Bill Will Streamline the Application Process for the ‘Senior Food Box Program’ and Reduce Burden on Seniors and States
Washington, D.C. - U.S. Senators Susan Collins (R-ME) and Bob Casey (D-PA), the Chairman and Ranking Member of the Senate Aging Committee, announced that the Nourishing Our Golden Years Act is included in the 2018 Farm Bill. The legislation, which passed both the Senate and the House of Representatives with overwhelming bipartisan support, was signed into law today.
The Nourishing Our Golden Years Act will streamline the recertification process and reduce the administrative burden on states for the U.S. Department of Agriculture’s Commodity Supplemental Food Program (CSFP), also known as the Senior Food Box Program.
“Far too many seniors in Maine and across the nation find themselves forced to choose between buying food and buying prescription drugs or paying essential bills,” said Chairman Collins. “The Senior Food Box program provides qualified seniors with fruits, vegetables, and healthy non-perishable foods to fill this void. Our bipartisan legislation will not only make it easier for seniors to continue to receive the assistance, but it will simplify the process for state agencies that provide this critical support.”
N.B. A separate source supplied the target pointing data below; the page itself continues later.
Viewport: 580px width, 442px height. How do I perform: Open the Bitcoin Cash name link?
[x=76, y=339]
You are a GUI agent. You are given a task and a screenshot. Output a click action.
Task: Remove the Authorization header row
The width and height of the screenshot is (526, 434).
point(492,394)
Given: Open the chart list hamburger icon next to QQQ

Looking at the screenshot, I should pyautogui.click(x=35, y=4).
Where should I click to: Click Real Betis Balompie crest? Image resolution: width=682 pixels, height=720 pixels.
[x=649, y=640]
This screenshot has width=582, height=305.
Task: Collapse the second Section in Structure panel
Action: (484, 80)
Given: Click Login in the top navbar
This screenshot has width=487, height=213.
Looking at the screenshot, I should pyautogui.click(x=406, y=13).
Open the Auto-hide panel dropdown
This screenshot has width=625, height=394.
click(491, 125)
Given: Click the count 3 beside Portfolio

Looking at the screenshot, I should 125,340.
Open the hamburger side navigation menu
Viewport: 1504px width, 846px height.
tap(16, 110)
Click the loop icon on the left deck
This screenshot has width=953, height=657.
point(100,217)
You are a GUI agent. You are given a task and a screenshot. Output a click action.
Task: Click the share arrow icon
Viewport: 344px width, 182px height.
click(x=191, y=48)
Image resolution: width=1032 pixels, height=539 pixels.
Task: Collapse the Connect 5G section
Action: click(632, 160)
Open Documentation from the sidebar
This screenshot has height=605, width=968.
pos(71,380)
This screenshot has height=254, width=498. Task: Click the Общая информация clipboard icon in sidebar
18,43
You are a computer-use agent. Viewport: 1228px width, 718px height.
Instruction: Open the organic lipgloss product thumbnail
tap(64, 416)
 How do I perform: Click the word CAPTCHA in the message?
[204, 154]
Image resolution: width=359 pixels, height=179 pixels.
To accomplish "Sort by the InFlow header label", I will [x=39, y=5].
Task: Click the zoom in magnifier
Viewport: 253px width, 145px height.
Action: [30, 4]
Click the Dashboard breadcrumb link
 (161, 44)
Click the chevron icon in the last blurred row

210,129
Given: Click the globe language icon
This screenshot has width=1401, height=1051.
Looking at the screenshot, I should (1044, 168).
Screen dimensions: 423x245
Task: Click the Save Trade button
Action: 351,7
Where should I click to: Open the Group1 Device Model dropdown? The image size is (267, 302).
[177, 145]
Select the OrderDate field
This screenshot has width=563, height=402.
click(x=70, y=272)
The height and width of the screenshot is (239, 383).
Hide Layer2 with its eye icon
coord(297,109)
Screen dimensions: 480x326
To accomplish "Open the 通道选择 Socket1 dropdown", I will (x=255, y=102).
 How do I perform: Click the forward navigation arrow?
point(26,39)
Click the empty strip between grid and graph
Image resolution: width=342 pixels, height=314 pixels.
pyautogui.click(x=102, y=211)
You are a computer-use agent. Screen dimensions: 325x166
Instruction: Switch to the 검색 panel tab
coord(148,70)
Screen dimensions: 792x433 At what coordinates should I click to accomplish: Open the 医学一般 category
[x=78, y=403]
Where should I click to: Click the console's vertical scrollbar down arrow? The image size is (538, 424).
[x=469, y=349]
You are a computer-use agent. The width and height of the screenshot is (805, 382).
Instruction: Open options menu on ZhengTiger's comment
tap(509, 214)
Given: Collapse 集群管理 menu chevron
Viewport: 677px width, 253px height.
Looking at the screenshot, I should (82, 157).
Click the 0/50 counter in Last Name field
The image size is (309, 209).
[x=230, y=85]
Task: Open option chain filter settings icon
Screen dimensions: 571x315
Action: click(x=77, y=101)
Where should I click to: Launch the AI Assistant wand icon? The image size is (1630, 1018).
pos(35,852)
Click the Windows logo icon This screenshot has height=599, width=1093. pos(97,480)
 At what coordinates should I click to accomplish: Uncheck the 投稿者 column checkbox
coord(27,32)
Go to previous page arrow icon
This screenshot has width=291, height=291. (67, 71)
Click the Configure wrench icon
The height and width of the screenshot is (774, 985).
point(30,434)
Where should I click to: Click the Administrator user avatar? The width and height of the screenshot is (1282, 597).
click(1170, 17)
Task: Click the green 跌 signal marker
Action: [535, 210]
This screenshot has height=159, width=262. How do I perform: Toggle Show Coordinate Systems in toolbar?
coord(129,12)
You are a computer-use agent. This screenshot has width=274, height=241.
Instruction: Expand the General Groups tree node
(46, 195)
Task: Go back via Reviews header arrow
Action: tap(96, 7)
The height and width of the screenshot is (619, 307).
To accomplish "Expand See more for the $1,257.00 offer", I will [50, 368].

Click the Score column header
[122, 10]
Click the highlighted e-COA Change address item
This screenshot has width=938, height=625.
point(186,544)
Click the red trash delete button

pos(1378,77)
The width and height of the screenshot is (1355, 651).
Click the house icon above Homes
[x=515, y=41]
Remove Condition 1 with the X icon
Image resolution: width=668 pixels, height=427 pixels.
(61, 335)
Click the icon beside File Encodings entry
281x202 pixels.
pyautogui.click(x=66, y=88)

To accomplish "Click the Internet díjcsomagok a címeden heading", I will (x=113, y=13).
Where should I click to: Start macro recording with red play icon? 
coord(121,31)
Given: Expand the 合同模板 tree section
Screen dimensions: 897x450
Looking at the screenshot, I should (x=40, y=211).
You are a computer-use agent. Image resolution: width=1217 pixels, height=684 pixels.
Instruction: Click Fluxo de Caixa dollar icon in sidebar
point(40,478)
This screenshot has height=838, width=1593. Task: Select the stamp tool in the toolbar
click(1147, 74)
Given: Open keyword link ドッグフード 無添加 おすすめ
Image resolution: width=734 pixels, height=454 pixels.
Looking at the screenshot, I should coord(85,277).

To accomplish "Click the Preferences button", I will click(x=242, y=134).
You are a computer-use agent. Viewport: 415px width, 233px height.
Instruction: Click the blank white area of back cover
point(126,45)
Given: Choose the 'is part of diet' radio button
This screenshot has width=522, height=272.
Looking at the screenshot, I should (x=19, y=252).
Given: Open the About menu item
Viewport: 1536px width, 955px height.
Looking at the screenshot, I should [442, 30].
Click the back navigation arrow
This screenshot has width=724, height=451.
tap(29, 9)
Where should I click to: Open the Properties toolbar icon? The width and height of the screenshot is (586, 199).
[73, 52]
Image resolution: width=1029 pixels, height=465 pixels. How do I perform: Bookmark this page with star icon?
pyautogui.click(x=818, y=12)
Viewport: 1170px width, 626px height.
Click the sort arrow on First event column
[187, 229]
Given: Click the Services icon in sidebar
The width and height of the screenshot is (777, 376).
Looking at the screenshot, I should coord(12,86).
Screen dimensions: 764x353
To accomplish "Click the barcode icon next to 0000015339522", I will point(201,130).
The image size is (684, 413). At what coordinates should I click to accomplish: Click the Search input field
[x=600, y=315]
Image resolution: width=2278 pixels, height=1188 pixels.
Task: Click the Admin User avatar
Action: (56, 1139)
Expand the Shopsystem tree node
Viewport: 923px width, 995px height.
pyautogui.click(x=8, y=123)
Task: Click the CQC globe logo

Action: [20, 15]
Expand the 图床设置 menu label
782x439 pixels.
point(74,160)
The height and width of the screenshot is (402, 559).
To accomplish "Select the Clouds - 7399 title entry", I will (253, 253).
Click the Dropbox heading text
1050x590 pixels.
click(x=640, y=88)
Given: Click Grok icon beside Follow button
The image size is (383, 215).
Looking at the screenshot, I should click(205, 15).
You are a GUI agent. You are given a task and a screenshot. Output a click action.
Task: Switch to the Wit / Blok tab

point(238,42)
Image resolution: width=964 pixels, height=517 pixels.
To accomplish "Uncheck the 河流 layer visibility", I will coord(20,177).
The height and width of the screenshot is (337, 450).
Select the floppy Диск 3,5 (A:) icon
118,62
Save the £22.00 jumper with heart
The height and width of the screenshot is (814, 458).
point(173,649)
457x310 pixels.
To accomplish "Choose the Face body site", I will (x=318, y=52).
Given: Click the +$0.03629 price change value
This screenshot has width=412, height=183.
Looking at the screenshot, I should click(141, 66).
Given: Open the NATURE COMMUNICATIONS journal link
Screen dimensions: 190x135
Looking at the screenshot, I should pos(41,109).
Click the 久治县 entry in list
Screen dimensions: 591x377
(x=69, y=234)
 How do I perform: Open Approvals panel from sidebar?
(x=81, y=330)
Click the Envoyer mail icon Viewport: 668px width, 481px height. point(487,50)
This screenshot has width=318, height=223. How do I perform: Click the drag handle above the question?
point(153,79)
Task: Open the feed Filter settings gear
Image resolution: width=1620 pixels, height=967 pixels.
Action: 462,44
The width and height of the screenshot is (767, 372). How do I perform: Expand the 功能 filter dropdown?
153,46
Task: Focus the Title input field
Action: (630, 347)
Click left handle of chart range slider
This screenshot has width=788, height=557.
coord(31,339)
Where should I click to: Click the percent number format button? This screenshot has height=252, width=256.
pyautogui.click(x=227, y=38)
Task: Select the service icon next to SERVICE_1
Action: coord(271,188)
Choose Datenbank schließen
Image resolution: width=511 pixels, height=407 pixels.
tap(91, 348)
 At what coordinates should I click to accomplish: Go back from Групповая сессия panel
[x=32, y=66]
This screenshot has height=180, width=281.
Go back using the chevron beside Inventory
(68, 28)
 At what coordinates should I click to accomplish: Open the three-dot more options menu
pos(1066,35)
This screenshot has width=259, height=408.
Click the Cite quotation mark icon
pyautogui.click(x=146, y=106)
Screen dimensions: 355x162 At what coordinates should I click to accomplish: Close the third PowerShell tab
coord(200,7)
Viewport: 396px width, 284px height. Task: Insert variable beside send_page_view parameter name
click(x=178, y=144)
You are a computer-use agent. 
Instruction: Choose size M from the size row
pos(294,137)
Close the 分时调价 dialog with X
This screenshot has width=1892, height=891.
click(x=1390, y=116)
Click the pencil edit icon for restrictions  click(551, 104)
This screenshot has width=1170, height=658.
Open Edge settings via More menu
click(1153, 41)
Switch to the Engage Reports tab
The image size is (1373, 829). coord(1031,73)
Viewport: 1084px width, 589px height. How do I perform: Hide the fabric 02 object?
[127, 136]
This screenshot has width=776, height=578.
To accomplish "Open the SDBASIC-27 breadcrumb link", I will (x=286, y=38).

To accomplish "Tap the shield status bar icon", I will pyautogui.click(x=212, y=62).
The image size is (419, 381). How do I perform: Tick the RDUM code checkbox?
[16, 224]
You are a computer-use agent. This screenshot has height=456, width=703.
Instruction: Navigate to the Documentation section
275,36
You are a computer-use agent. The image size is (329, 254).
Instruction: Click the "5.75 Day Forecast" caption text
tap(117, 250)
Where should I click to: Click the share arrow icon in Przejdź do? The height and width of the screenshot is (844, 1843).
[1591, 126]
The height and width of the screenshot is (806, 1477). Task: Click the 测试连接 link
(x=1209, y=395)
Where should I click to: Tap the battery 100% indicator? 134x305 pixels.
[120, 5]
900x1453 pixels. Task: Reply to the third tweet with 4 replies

The Senior Food Box Program reduces food insecurity in Americans age 60 and older by providing a monthly box of non-perishable items to program participants. Currently, participants must recertify every six months to remain in the program even though most participating seniors are on a fixed income and unlikely to experience fluctuations in eligibility. Participants who miss their deadline to recertify are no longer eligible to receive a food box and must reapply. The six-month recertification period poses a barrier to participation. The Nourishing Our Golden Years Act will lift this barrier by extending how often participants must recertify to once per year. This policy change would also minimize the administrative burden for both participants and states, making the program work better.
Last year, the Aging Committee held a hearing on senior nutrition. In 2014, 10.2 million older adults experienced some level of food insecurity. Seniors who are food insecure are more likely to experience depression, develop asthma, and report heart problems—all of which can lead to increased doctor and emergency room visits as well as hospitalizations. In the U.S., the estimated annual cost of disease-associated malnutrition among older Americans is more than $50 billion.